The church layout is in the shape of an elongated Greek cross. On the corners, there are chapels with semi-circular indentations. A painting by Georg Kiery of Güns, created in 1675, is located at the high altar; it depicts the church's two patron saints. There are six other altars on the sides of the church. The interior features also include a high relief of cherubs clinging to acanthus leaves.

The pulpit was a later addition; it originated at a church in Baden. A tower roof was replaced in 1769. Other renovations occurred in 1895 and 1913. In 1957, new bells were purchased. A major interior and exterior restoration began in 1986, costing more than 750,000 euros. In 2003, a new organ was installed; the largest in the region, it has 2400 pipes that range from 8 mm to 4 m in height.

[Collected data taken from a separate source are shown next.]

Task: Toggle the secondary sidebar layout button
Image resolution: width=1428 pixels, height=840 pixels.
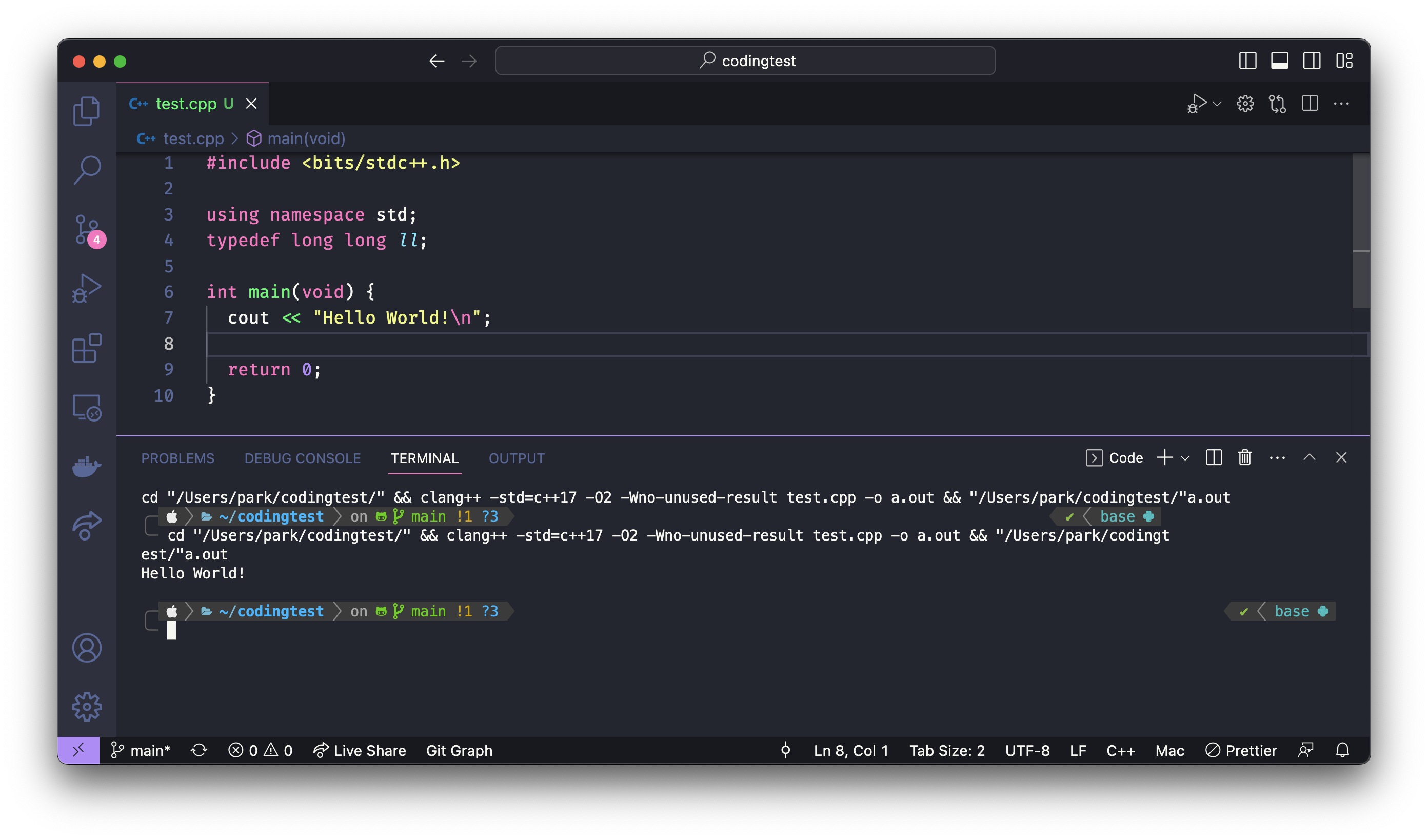Action: point(1311,61)
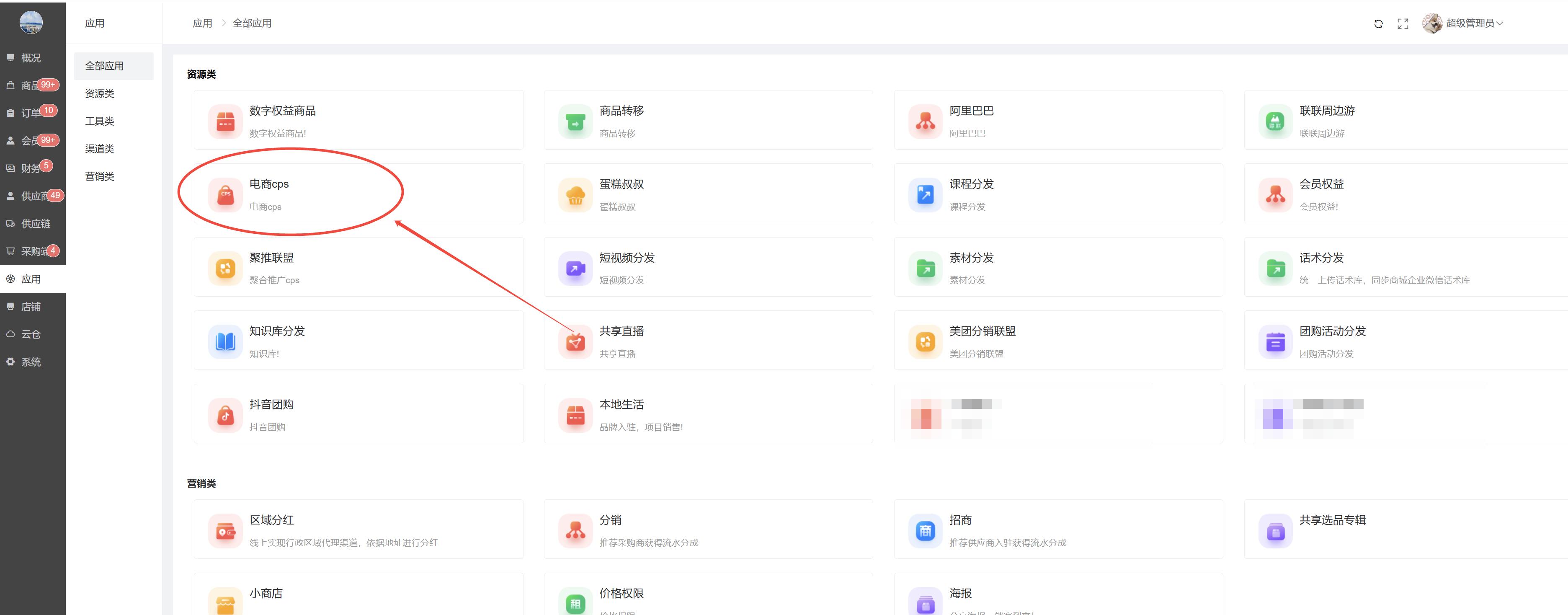Open the 电商cps app icon
The width and height of the screenshot is (1568, 615).
(x=225, y=195)
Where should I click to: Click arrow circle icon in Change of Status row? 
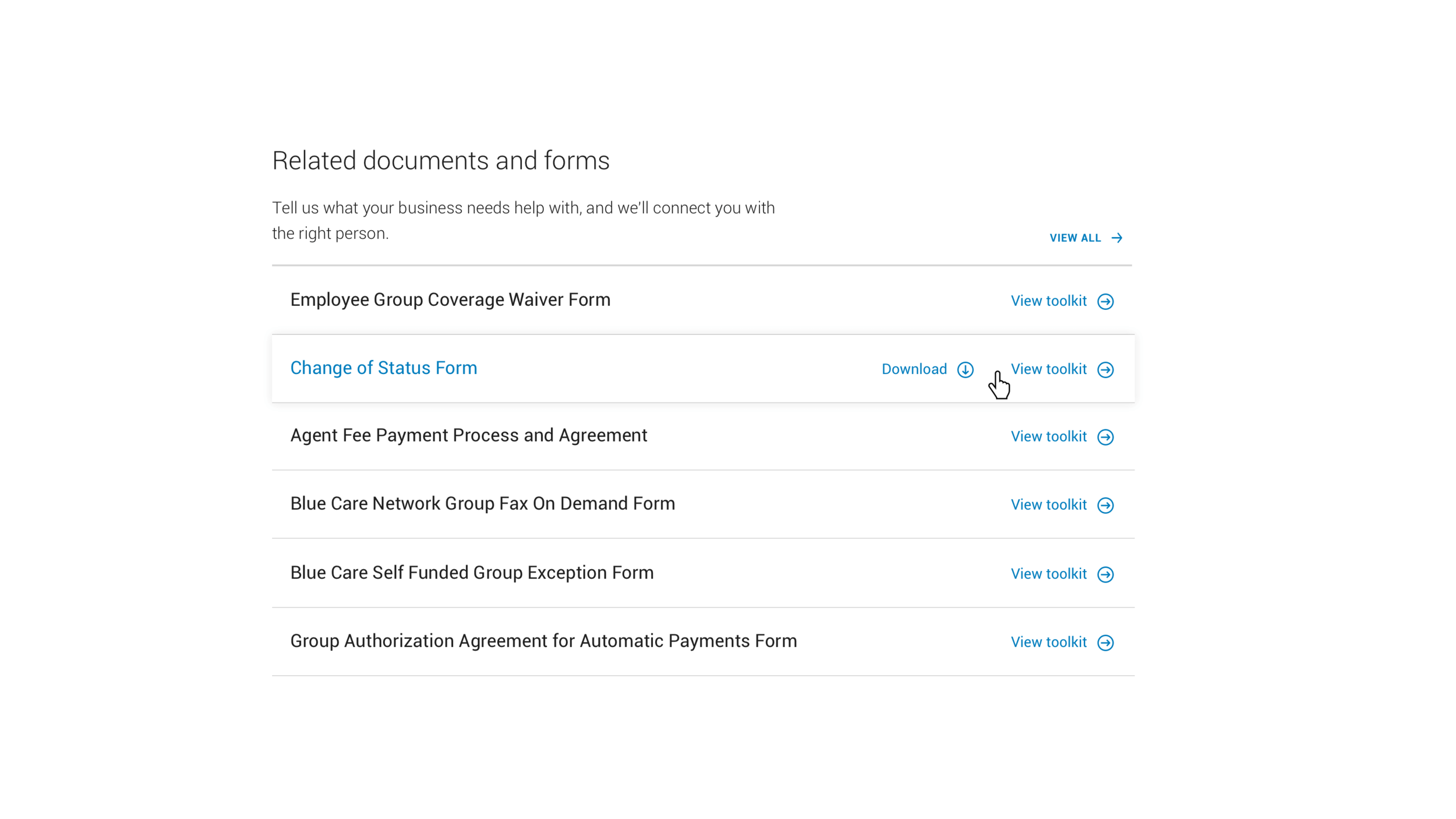coord(1105,370)
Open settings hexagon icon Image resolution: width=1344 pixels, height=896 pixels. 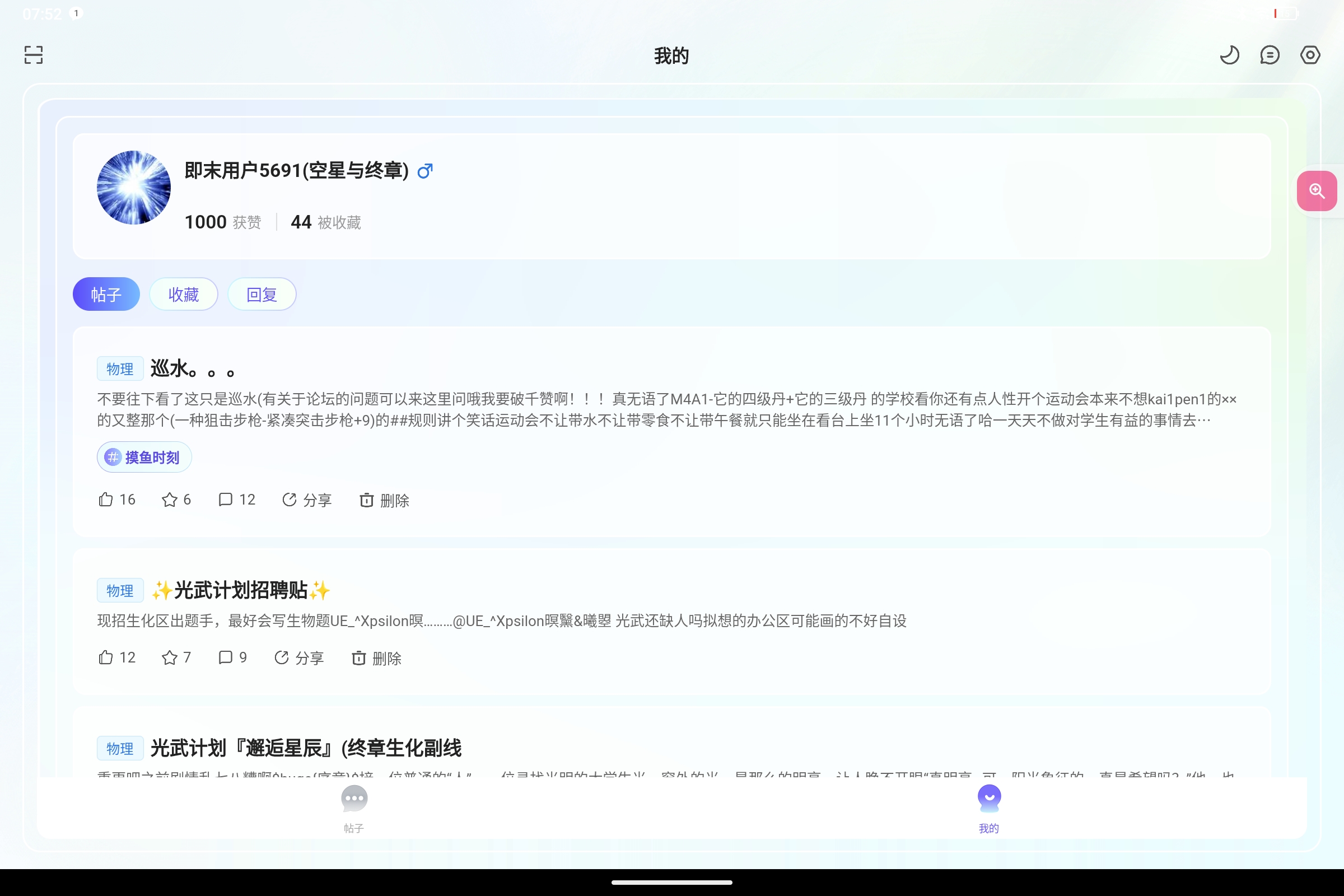coord(1310,55)
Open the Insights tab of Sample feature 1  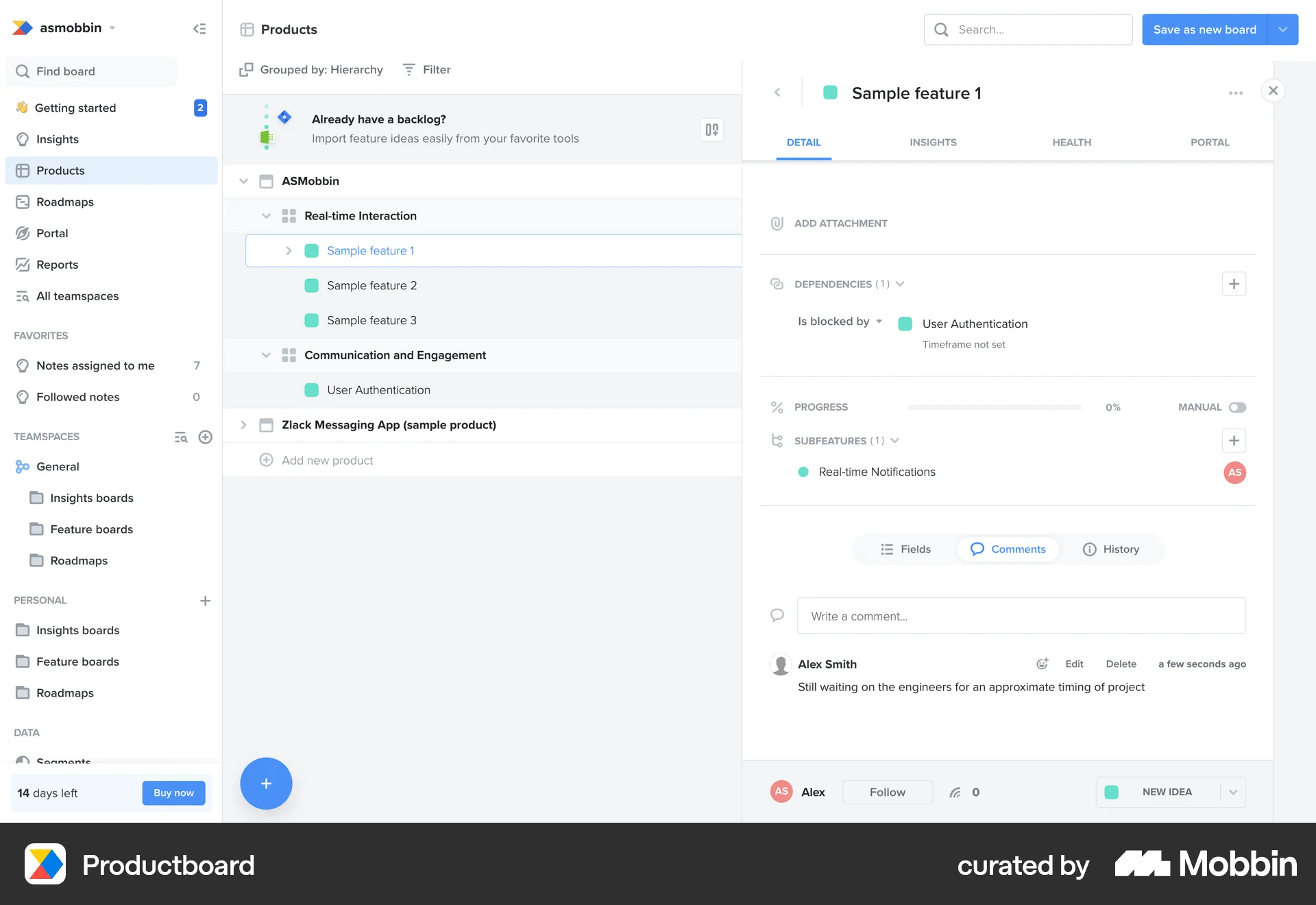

A large crypt is situated beneath the nave, the final resting place of the Nádasdy and Drašković families. The crypt contains red marble tombs belonging to the Nádasdy family, the sarcophagus of Franz III. Nádasdy, and an unusual piece of artwork, a black Madonna on the altar. Several Augustinians are also buried in the crypt.

==Grounds==
An adjoining former monastery was home to 12 monks. After its closure, one wing served as accommodation for local nobility while the other was used for administrative purposes.

==Events==
In recent years, the church has been one of the venues for the annual Lockenhaus Chamber Music Festival. The church concert series "Musica Sacra Lockenhaus" was founded in 1998.